Hobson-Starnes Coal Co. v. Alabama Coal & Coke Company.
Assumpsit.
(Decided November 7, 1914.
66 South. 622.)
1. Bankruptcy; Attachment; Effect on Garnishment m Aid of.— Where an attachment is sued out against a defendant within four months of defendant’s bankruptcy, a dissolution follows, and a garnishment issued in aid of such attachment falls with the attachment.
2. Judgment; Vacation; Power of Court. — A court of record has inherent power at all times to remove from its records a void judgment, and this power is not affected by practice acts whereby the power over final judgment is restricted to thirty days.
Appeal from Jefferson Circuit Court.
Heard before Hon. C. B. Smith.
Assumpsit by the Hobson-Starnes Coal Company against the Alabama Coal & Coke Company, with garnishment in aid thereof to the Illinois Central Railroad Company. From an order setting aside the judgment rendered against the garnishee, plaintiff appeals. Transferred from Court of Appeals.
Affirmed.
The garnishee answered indebted, and suggested, among other claimants of the garnished funds, the trustees in bankruptcy of the defendant Alabama Coal & Coke Company. The trustee filed his appearance in the case, but no issue was made up between the trustee in bankruptcy and the plaintiff as to the right to the garnished funds but plaintiff proceeded to judgment by default against defendant, and to take judgment on garnishee’s answer against it. More than 30 days after the rendition of the judgment, the garnishee appeared and moved on various grounds to set aside the judgment thus rendered, on the theory that the judgment was void. The court granted the order.

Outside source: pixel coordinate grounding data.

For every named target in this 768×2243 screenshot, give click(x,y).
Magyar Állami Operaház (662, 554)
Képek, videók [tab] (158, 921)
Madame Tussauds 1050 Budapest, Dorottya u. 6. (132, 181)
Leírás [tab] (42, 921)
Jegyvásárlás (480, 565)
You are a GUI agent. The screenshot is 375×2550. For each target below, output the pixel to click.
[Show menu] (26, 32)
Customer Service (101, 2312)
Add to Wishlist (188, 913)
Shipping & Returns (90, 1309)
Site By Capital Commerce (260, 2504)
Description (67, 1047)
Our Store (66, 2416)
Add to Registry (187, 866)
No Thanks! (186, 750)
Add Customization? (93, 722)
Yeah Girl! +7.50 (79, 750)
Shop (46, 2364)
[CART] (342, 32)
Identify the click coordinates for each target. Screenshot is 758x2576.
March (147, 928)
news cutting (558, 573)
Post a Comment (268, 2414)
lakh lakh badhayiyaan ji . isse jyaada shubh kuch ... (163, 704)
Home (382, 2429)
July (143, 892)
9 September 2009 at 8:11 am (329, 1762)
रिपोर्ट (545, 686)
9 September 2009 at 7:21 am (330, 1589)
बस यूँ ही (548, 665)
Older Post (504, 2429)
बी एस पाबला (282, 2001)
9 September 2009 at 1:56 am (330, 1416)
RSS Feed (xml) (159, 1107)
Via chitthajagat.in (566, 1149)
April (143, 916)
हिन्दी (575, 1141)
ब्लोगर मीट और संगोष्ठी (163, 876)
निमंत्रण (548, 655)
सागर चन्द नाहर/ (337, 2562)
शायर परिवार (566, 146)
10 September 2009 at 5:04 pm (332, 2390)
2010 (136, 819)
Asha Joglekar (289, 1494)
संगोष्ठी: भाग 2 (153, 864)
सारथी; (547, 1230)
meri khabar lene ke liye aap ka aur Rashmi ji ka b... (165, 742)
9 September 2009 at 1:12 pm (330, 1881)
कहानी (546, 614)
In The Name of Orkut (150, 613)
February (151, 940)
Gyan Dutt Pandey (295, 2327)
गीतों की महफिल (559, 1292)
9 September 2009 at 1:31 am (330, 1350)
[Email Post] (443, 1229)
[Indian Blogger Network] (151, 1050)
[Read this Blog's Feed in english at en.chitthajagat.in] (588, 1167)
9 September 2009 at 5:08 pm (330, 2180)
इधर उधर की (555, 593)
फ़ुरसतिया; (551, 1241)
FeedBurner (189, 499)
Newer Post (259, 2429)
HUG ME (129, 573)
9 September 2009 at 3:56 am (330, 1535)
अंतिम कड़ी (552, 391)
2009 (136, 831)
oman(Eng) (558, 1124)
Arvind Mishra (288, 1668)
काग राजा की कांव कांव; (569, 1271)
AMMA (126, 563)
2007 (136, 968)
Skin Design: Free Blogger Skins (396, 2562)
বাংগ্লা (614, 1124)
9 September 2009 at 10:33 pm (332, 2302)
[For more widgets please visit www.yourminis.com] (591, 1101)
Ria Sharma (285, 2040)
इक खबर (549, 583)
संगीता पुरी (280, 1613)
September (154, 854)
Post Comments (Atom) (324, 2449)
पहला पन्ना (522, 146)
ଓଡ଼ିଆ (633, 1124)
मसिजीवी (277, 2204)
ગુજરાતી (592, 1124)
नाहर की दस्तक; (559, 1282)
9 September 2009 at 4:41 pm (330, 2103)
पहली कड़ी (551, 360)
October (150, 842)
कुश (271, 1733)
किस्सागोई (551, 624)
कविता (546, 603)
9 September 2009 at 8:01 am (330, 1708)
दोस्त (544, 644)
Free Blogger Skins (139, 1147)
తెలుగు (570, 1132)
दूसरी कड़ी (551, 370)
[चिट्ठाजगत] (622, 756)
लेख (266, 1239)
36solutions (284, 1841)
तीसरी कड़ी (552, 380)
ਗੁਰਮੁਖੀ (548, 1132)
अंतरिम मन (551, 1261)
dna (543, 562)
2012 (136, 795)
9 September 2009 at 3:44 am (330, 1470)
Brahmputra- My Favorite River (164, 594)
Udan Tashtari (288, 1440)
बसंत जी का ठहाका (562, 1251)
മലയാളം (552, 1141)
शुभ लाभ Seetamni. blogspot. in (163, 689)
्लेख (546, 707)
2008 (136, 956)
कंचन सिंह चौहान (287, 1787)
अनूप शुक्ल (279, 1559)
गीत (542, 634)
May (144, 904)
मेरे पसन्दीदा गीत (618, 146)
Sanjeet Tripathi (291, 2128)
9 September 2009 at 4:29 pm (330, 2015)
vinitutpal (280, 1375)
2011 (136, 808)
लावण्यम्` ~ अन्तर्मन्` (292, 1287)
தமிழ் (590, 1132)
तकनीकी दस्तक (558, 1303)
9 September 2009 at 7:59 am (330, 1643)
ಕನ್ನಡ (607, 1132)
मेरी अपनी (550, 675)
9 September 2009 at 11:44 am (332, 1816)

Hugo L. Black, for appellant.
Percy, Benners & Burr, for appellee.
[MAJORITY — McCLELLAN, J.]
McCLELLAN, J.
It affirmatively appears from the record certified for appeal that, prior to the attempted pronouncement of judgment against the garnishee, the Illinois Central Railroad Company, by the circuit court of Jefferson county, Ala., at the suit of Hobson-Starnes Coal Company (Alabama Coal & Coke Company, defendant), and within four months before the fidjudication of the Alabama Coal and Coke Company’s bankruptcy, the last-named entity was adjudged a bankrupt; which event served to dissolve the attachment issued by the state court, and, in necessary consequence, forbade the rendition of judgment thereon against the garnishee, unless the trustee in bankruptcy invoked the retention of the lien of the attachment for the benefit of the bankrupt estate.—Bankruptcy Act, § 67f (U. S. Comp. St. 1913, § 9651f) ; Matter of Ala., C. & C. Co. (D. C.) 31 Am. Bankr. Rep. 387, 391, 210 Fed. 940.
Independent of — unaffected by — the practice act in force in Jefferson county’s circuit court, whereby the power of the court over final judgments is restricted to 30 days after their , rendition, that court, at any and all times, has the inherent power to remove from its records a void judgment.—Buchanan v. Thompson, 70 Ala. 401; Sweeney v. Tritsch, 151 Ala. 242, 44 South. 184.
The circuit court did not err in setting aside and vacating, by its order of June 28, 1913, the judgment by default theretofore rendered on May 10, 1913.
Affirmed.
Sayre, de Graffenried, and Gardner, JJ., concur.